# Task description
Filter the entries below, keeping only lines with the word "agent".

# Data for this exercise
======
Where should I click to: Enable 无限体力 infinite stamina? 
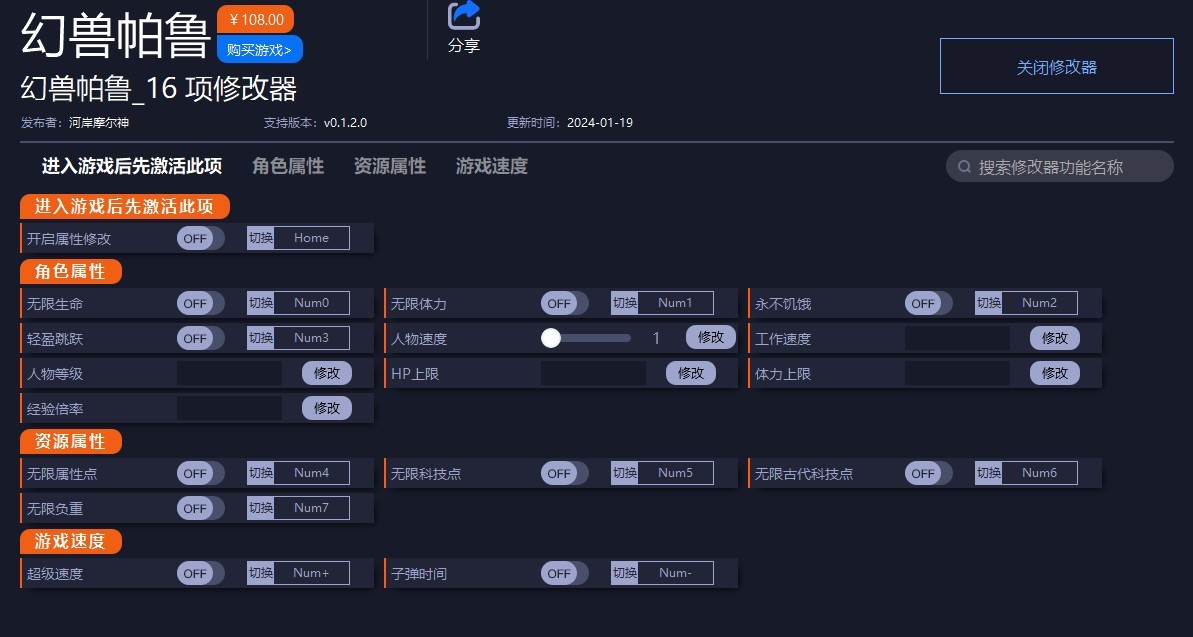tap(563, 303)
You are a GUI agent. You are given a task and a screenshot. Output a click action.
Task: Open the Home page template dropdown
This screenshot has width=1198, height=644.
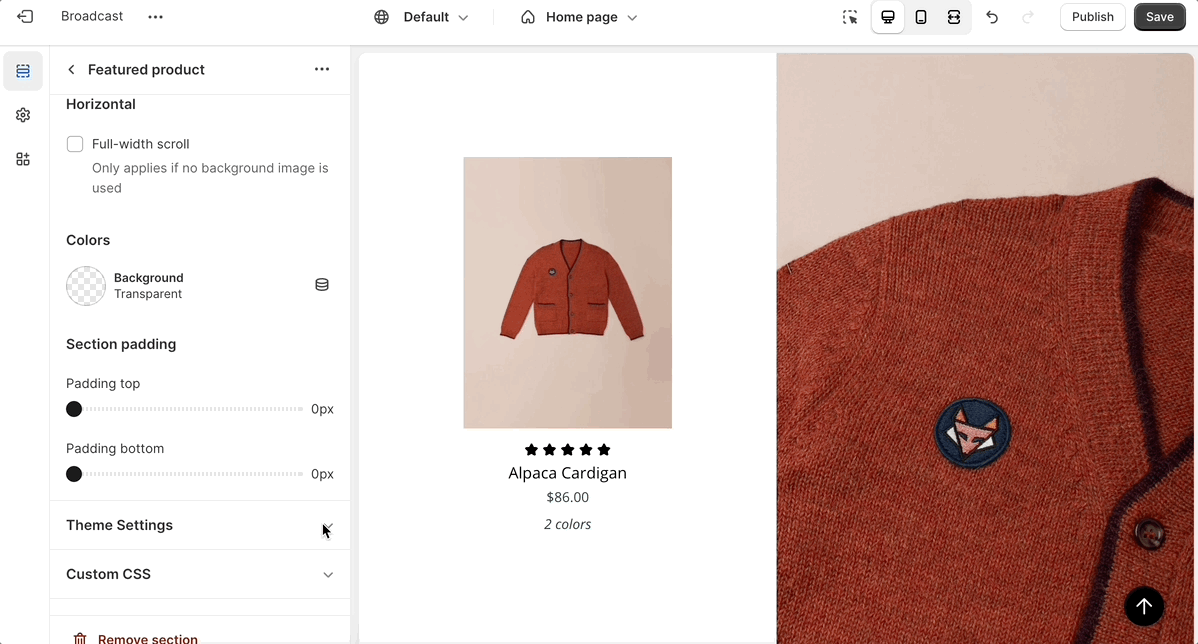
======
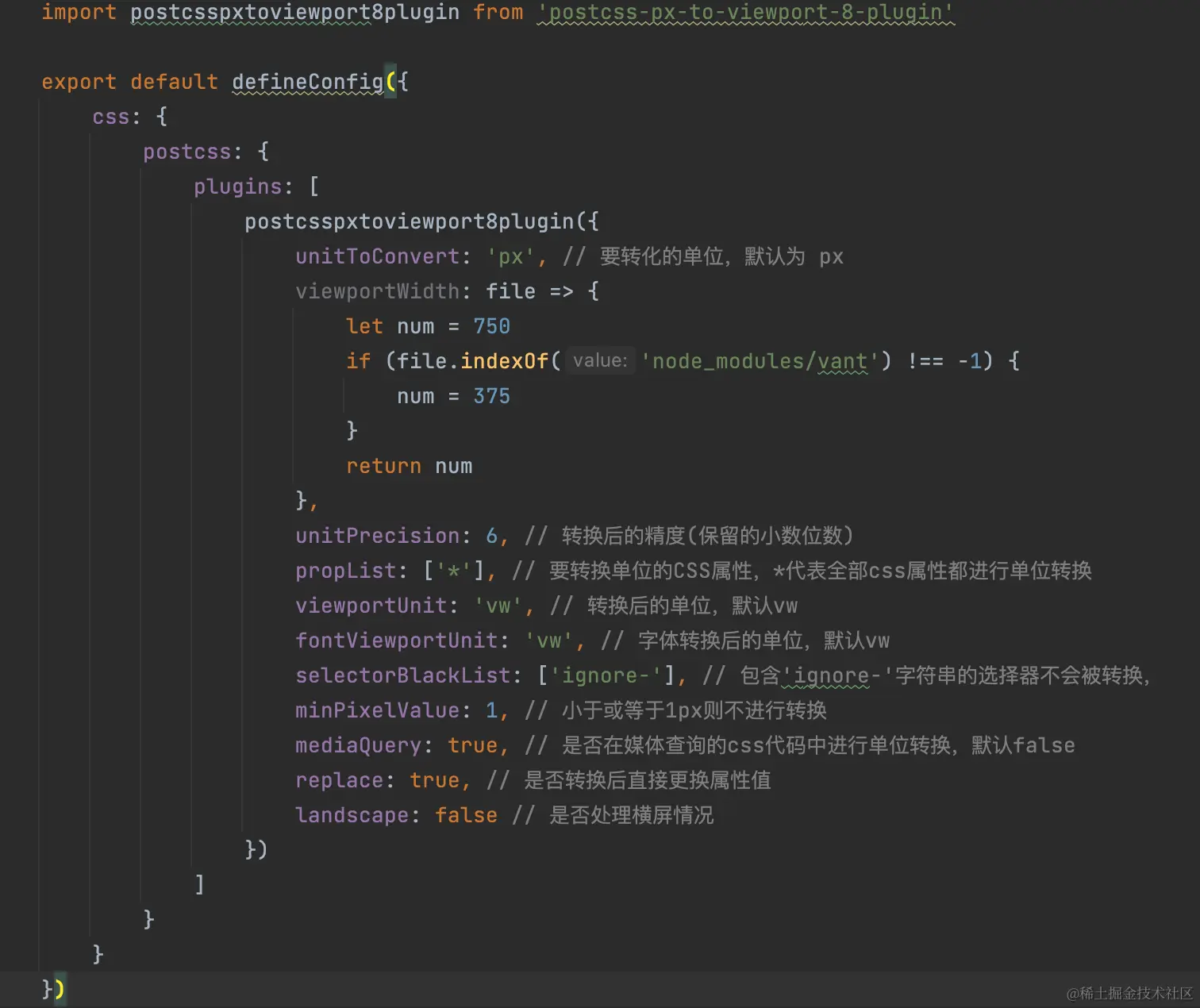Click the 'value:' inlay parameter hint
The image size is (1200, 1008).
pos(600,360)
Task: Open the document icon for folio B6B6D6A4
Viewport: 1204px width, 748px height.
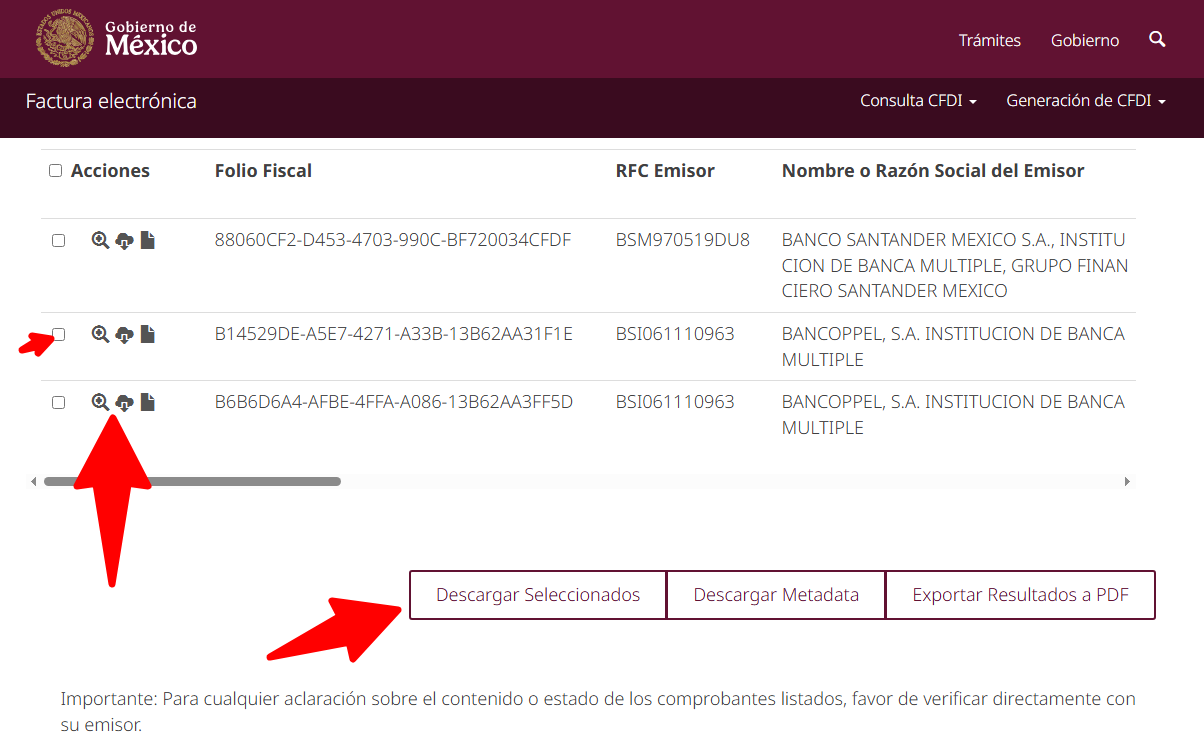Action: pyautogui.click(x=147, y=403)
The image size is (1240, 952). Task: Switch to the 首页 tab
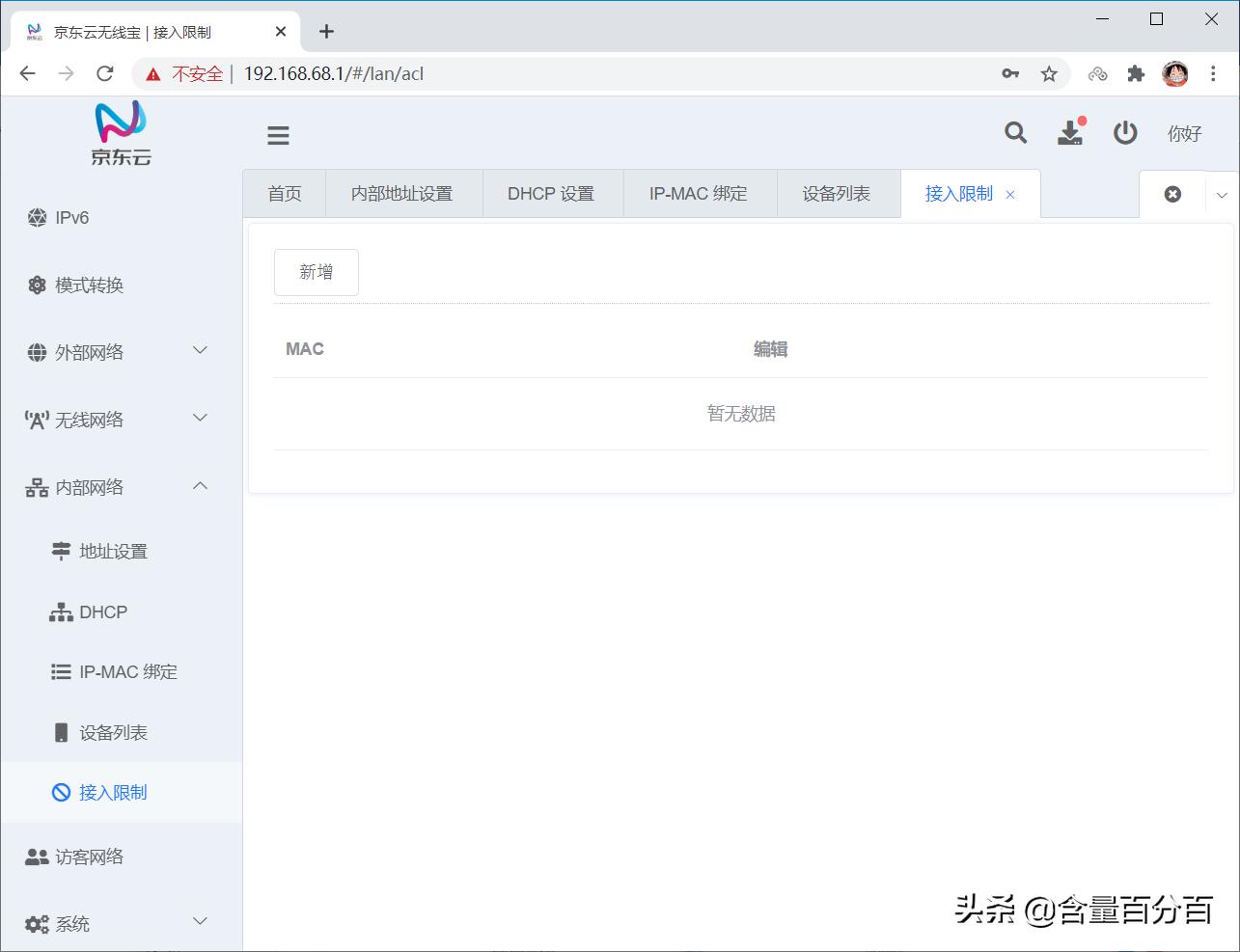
======
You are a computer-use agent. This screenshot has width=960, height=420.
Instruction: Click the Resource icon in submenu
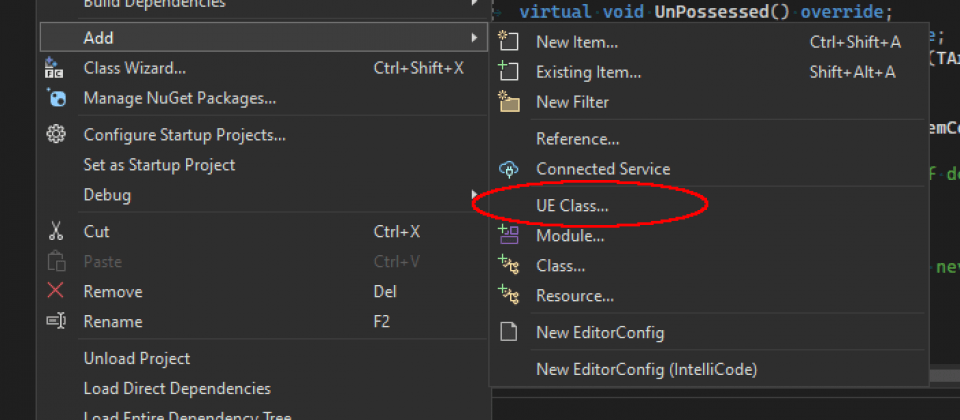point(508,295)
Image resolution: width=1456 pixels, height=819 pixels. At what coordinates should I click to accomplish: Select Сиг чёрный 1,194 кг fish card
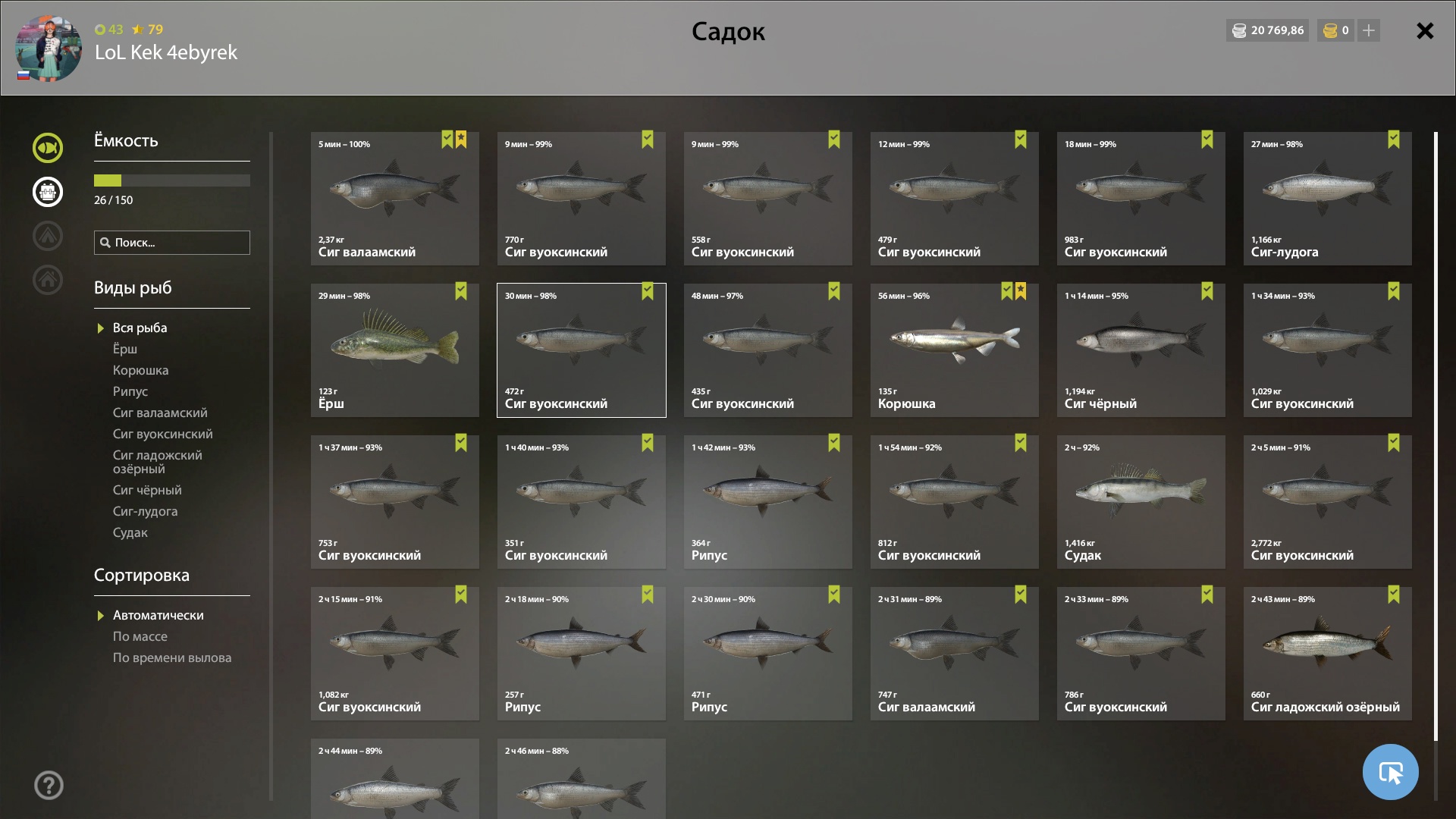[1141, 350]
======
# Response to this exercise
You are a GUI agent. You are given a task and a screenshot. Output a click action.
You are a computer-use agent. This screenshot has width=960, height=420.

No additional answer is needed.